Além da Tela: Imersão e Futuro do Audiovisual Marcam Debate na 13ª Semana de Cinema da AIC
Na noite de quarta-feira (6), a Academia Internacional de Cinema (AIC) recebeu a diretora de arte e pesquisadora Monica Palazzo e o artista e desenvolvedor imersivo Alexandre Calil para uma conversa que mergulhou nas possibilidades narrativas da realidade estendida. A mesa, mediada por Elzemann Neves, coordenador do curso Filmworks, fez parte da programação da 13ª Semana de Cinema e Mercado da AIC, cujo tema central é “Novas Fronteiras do Cinema”.
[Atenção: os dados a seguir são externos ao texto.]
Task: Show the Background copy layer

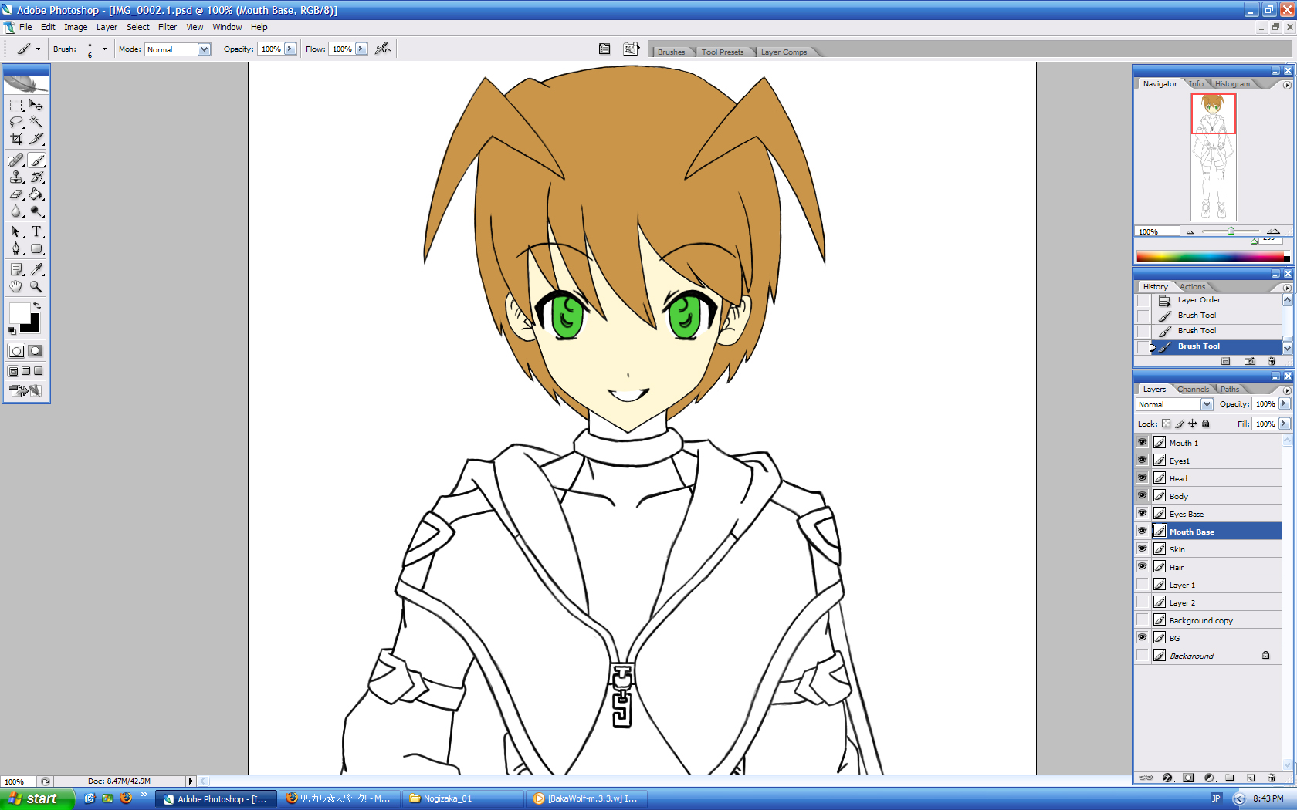Action: tap(1142, 620)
Com uma carreira que atravessa festivais como Cannes, Berlim e Mostra de SP, Monica apresentou os bastidores do filme Dilema, fruto de seu doutorado em Poéticas Visuais na USP. A obra explora o conceito de “direção de arte como um abraço” e trabalha com a simultaneidade de narrativas em um gabinete ficcional onde ora há uma prefeita preta, ora um prefeito branco. “A gente está no centro, a gente é o espelho. Existe um espelhamento. O mundo deles é incompatível, mas está em camadas sobrepostas”, explicou. A narrativa foi pensada para aproveitar as potencialidades do cinema 360, com três graus de liberdade, utilizando fundo verde, maquetes digitais e objetos reais em cena. Monica destacou ainda como a experiência de presença provocada pelo VR pode ser usada para gerar empatia: “A pessoa não pode olhar o celular, não pode fotografar. Ela está ali, presente.”
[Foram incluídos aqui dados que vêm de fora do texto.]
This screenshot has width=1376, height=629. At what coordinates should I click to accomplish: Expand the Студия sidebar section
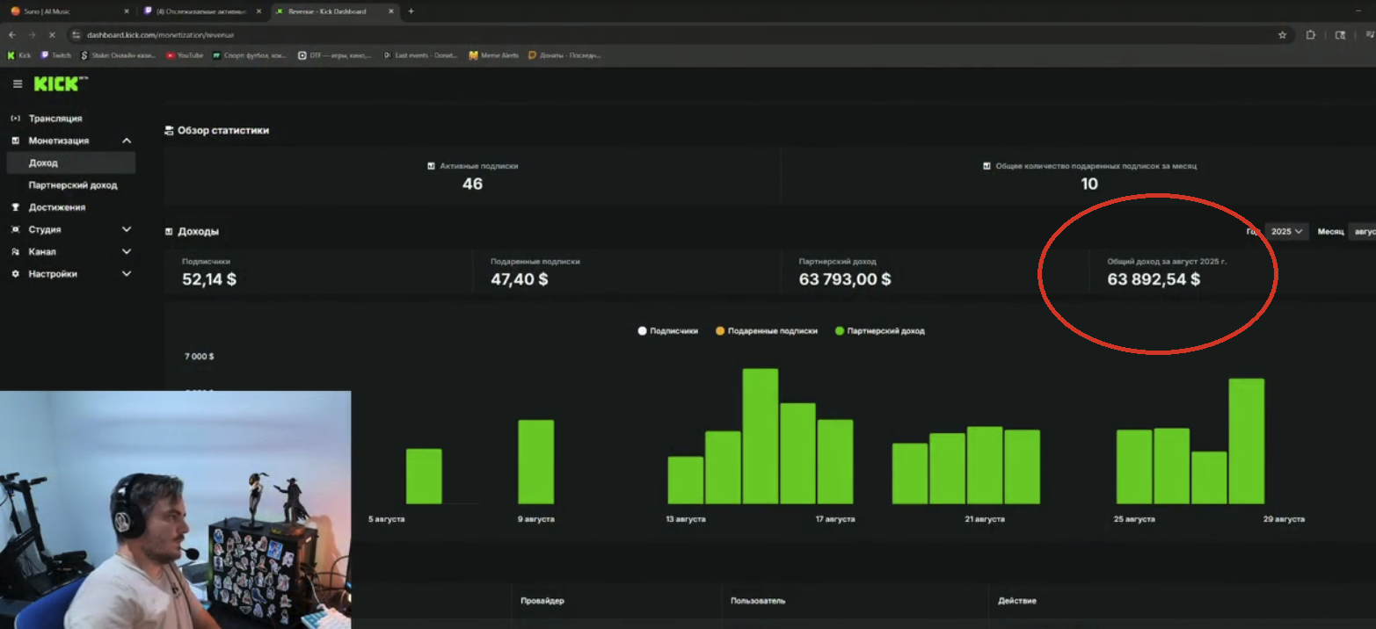pyautogui.click(x=127, y=229)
Já Alexandre Calil, premiado internacionalmente com a obra Tinta & Fogo, compartilhou os bastidores da exposição imersiva criada para apresentar o Parque Nacional da Serra da Capivara a públicos que dificilmente teriam acesso ao local. “A sensação de presença é o que diferencia a realidade virtual. É a tecnologia que mais se aproxima de estar realmente em outro lugar”, afirmou. O projeto contou com técnicas de fotogrametria, modelagem 3D e interatividade com sensores. Calil também comentou sobre a importância de criar experiências imersivas acessíveis e integradas a exposições físicas: “É preciso criar um ritual de entrada. Cenografia, ambientação, uma preparação para os óculos. Isso melhora a recepção da experiência.”
Um dos pontos centrais do debate foi a distribuição e o acesso às tecnologias XR no Brasil. Calil pontuou os desafios do mercado, destacando que a maioria dos dispositivos de realidade virtual ainda é vista como aparelho de gamer. “No Brasil, quem compra óculos de VR são entusiastas de jogos. Isso limita muito a distribuição de obras narrativas. Estamos falando de um público muito específico e ainda pequeno.” Segundo ele, experiências como as realizadas pelo Sesc e por projetos de itinerância no interior de São Paulo têm sido fundamentais para popularizar o uso da tecnologia. “O Sesc leva óculos e experiências imersivas para quatro cidades ao mesmo tempo, durante três meses. É uma ação estruturada com 40 pessoas na equipe.”
Também foram discutidas as definições entre realidade virtual, aumentada e mista. Calil explicou que a principal diferença está na relação com o ambiente físico e na liberdade de movimento: “Na realidade mista, os objetos virtuais interagem com o espaço. Você pode se esconder atrás de uma mesa e o objeto também pode. É muito mais convincente.”
Apesar dos desafios, eles acreditam que a tecnologia, quando bem aplicada, pode nos reconectar ao mundo real. “Ironia ou não, eu acho que a realidade virtual pode nos ajudar a voltar para a presença nas coisas do cotidiano”, disse Monica. “Nos ajuda a reencontrar o encantamento.”
Ao final do encontro, ficou o convite para que o público experimente as obras e acompanhe os desdobramentos dos projetos. Alexandre está preparando a versão 2 de Tinta & Fogo, que será apresentada na França em 2026 e trará novas propostas de acessibilidade, como uma experiência em cadeira de rodas para gerar empatia com corpos não-normativos. Monica segue exibindo Dilema em festivais e encontros acadêmicos. “O cinema continua sendo coletivo. Mesmo quando a imagem está ao redor, a gente ainda está junto.”
A noite foi encerrada com uma provocação que ficou no ar: quais histórias precisam realmente do formato imersivo para serem contadas — e como fazer com que essas experiências cheguem a mais pessoas?